Amaseno – Paese in festa per Santa Maria

di Marco Bravo

Sabato 8 settembre Amaseno celebra il compleanno della sua chiesa Madre. La collegiata gotico-cistercense di Santa Maria compie, infatti, ben 841 anni, a far data dall’atto di consacrazione dell’8 settembre 1177. Un evento importantissimo, visto che l’intera comunità si identifica in questo gioiello architettonico, che custodisce al suo interno la reliquia del sangue prodigioso di San Lorenzo. Edificata dai monaci cistercensi, rappresenta il primo esempio di architettura sacra legata a questo ordine monastico, originatosi in Francia, a Citeaux (precede l’abbazia di Fossanova, di cui sembra il modellino, quella di Casamari (1217) e la chiesa di Santa Maria del Fiume di Ceccano). Ad organizzare le celebrazioni, il parroco don Italo Cardarilli con il sindaco Antonio Como e l’assessore alla cultura Chiara D’Ambrogio.

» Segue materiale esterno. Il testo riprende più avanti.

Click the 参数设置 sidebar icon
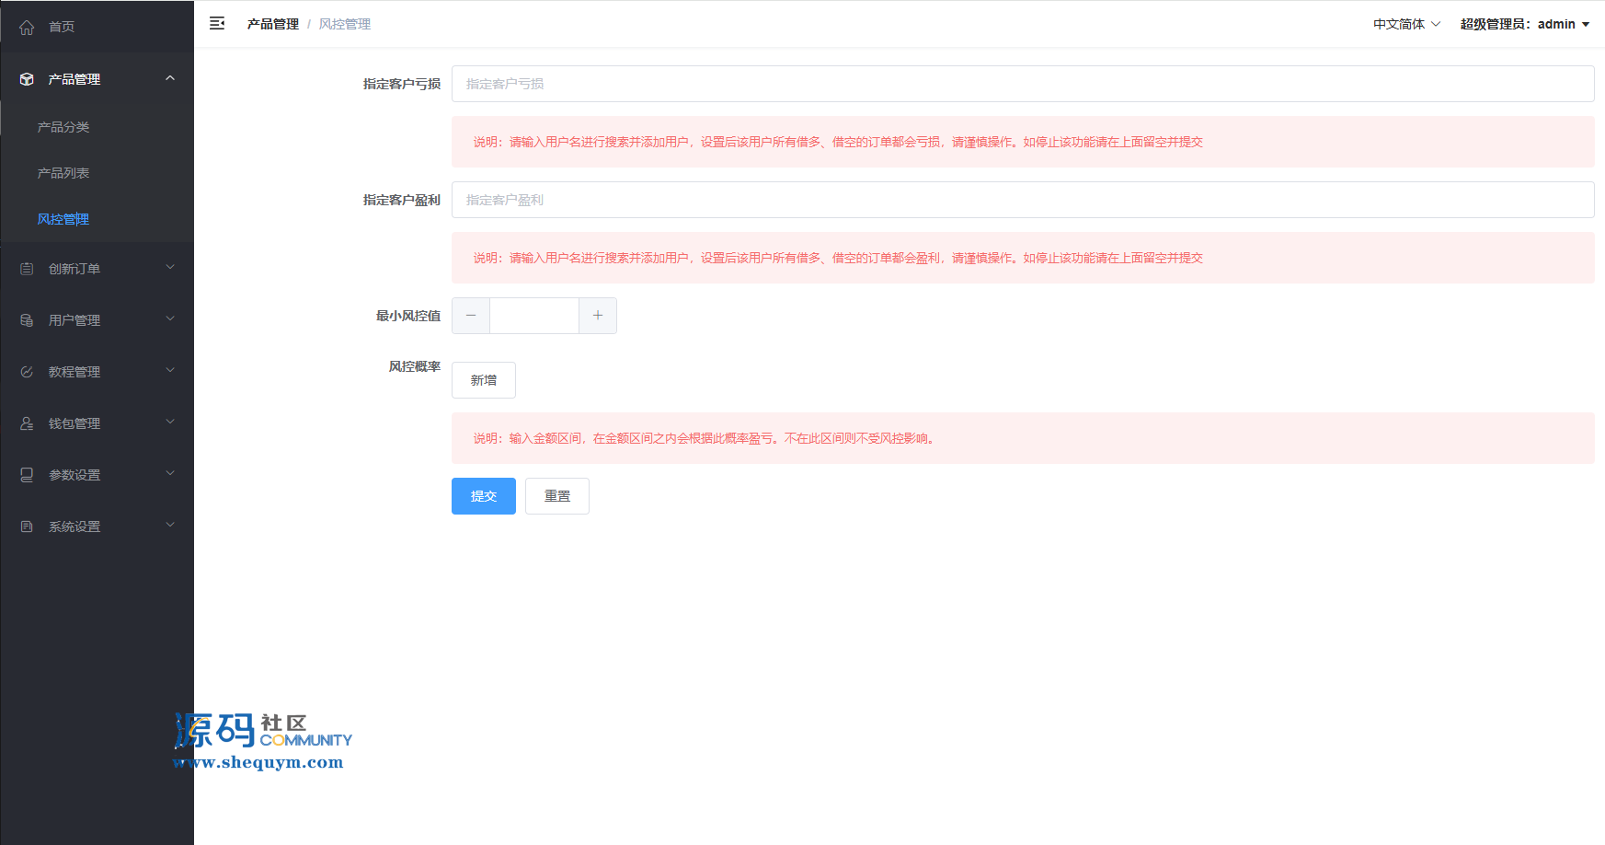Screen dimensions: 1605x845 pyautogui.click(x=27, y=475)
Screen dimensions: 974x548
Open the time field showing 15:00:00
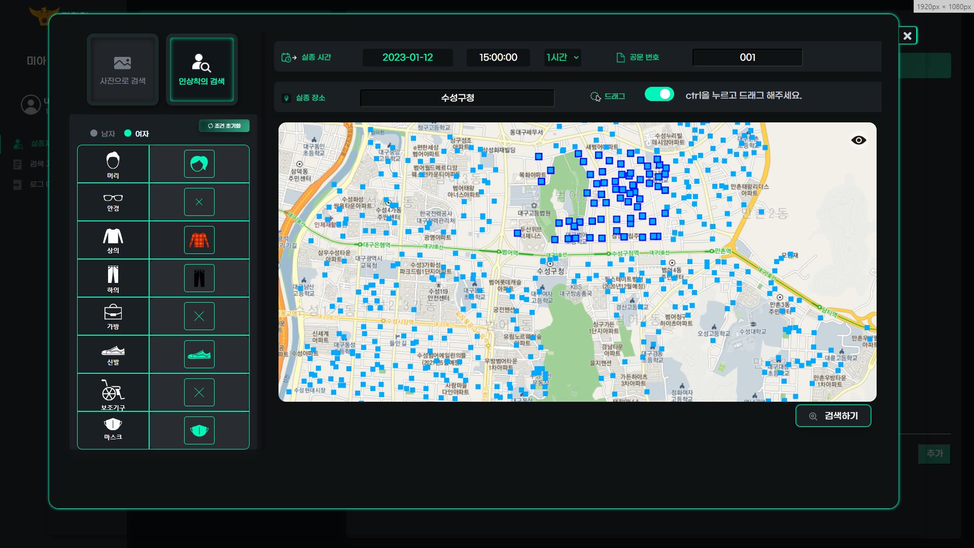point(498,57)
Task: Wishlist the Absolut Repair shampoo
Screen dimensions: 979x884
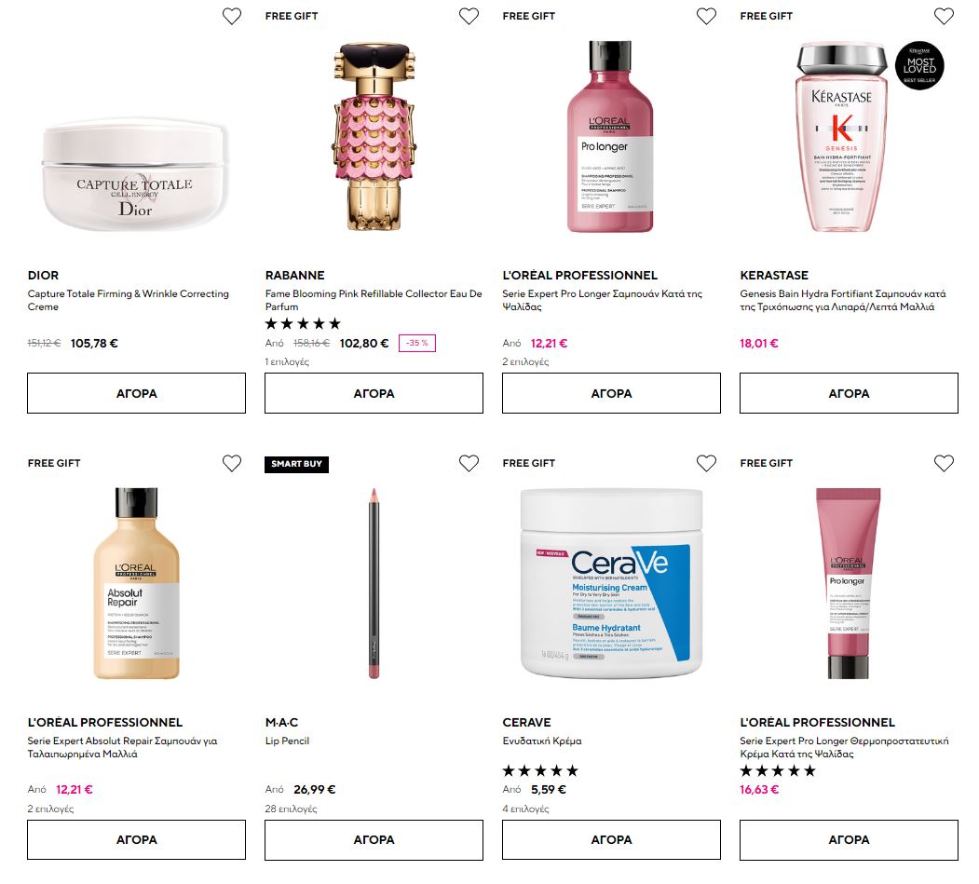Action: [232, 463]
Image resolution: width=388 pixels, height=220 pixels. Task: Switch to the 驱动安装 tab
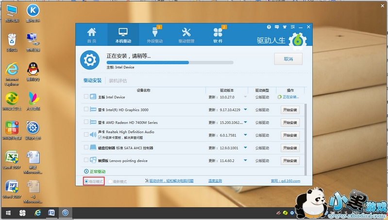(x=92, y=80)
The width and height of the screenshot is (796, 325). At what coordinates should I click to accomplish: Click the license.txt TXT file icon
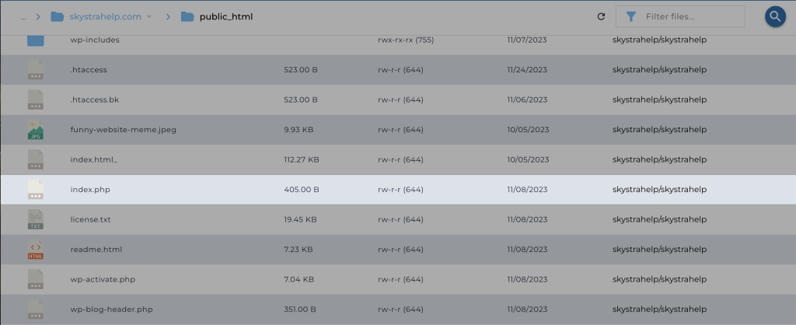click(x=36, y=219)
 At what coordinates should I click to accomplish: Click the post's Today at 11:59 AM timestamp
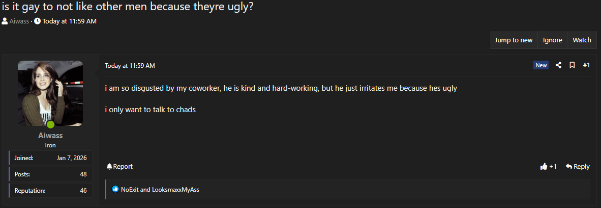(x=130, y=66)
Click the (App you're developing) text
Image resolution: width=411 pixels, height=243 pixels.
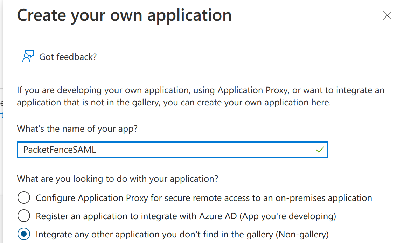coord(288,216)
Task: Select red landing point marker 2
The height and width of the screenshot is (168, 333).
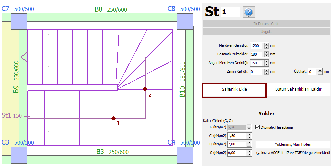Action: point(145,89)
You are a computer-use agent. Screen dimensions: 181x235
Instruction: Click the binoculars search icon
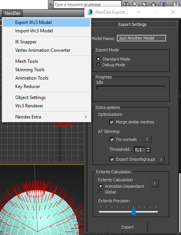click(126, 4)
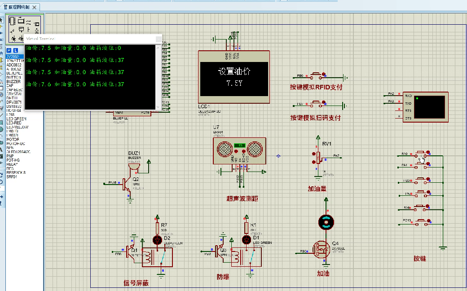Screen dimensions: 467x291
Task: Click the L library manage button
Action: 15,50
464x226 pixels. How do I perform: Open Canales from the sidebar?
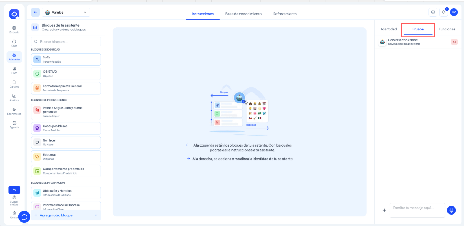tap(14, 84)
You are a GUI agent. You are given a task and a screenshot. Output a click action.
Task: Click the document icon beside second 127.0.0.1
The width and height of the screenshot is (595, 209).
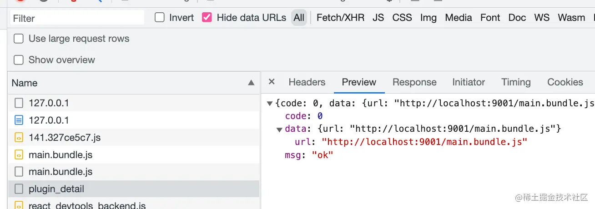(19, 120)
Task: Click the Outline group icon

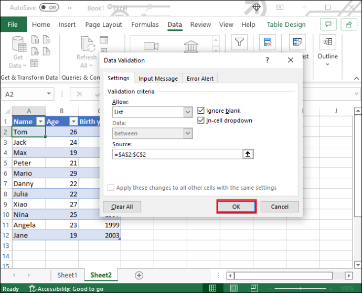Action: pyautogui.click(x=327, y=42)
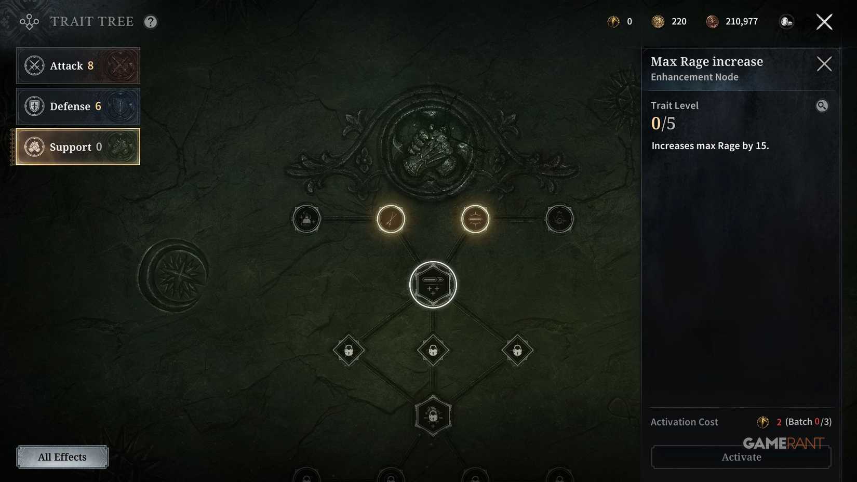Open the All Effects list
Viewport: 857px width, 482px height.
point(62,457)
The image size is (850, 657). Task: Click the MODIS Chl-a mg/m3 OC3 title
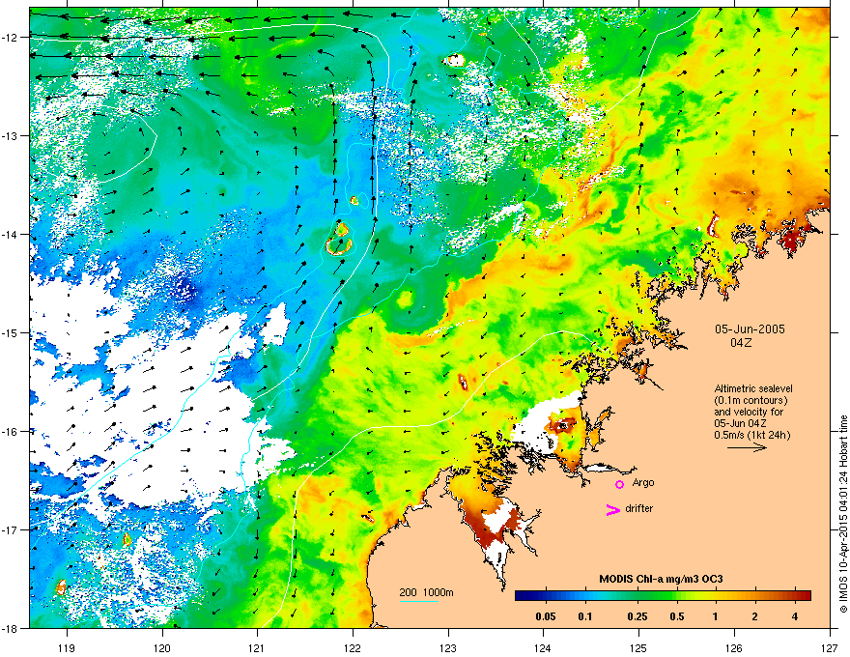(661, 579)
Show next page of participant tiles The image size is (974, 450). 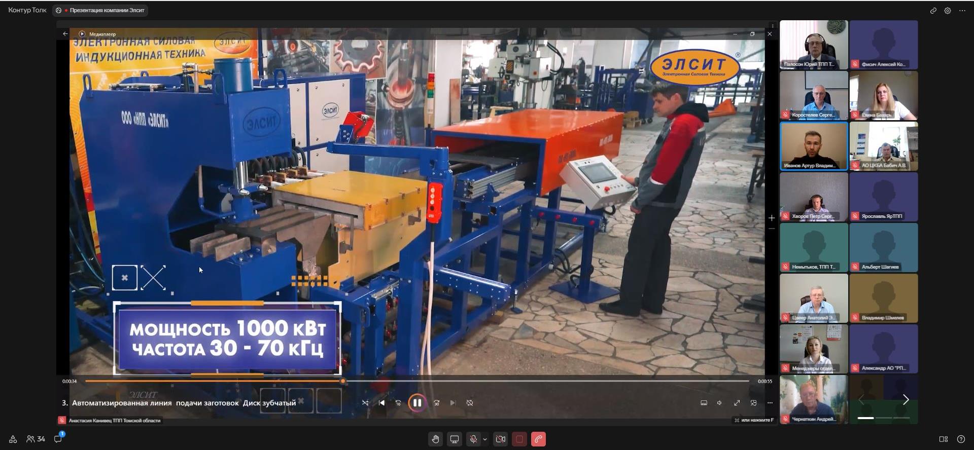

Si comincia alle 18 con la cerimonia del dono dell’amministrazione comunale di un busto ritraente San Lorenzo che funge anche da reliquiario, visto che nelle navate di Santa Maria è contenuto il prezioso sangue del diacono martire (ogni anno, nel giorno della ricorrenza del Santo patrono di Amaseno, il 10 agosto, quel sangue cambia stato, riprende vita, tornando a liquefarsi). Subito dopo, la messa, quindi la lettura dell’atto di consacrazione della collegiata stessa, redatto dai cistercensi ed arrivato integro a noi, scritto su pergamena sia in latino che in volgare. Alle 19 e 30 un concerto del pianista Lorenzo Maria Aronne.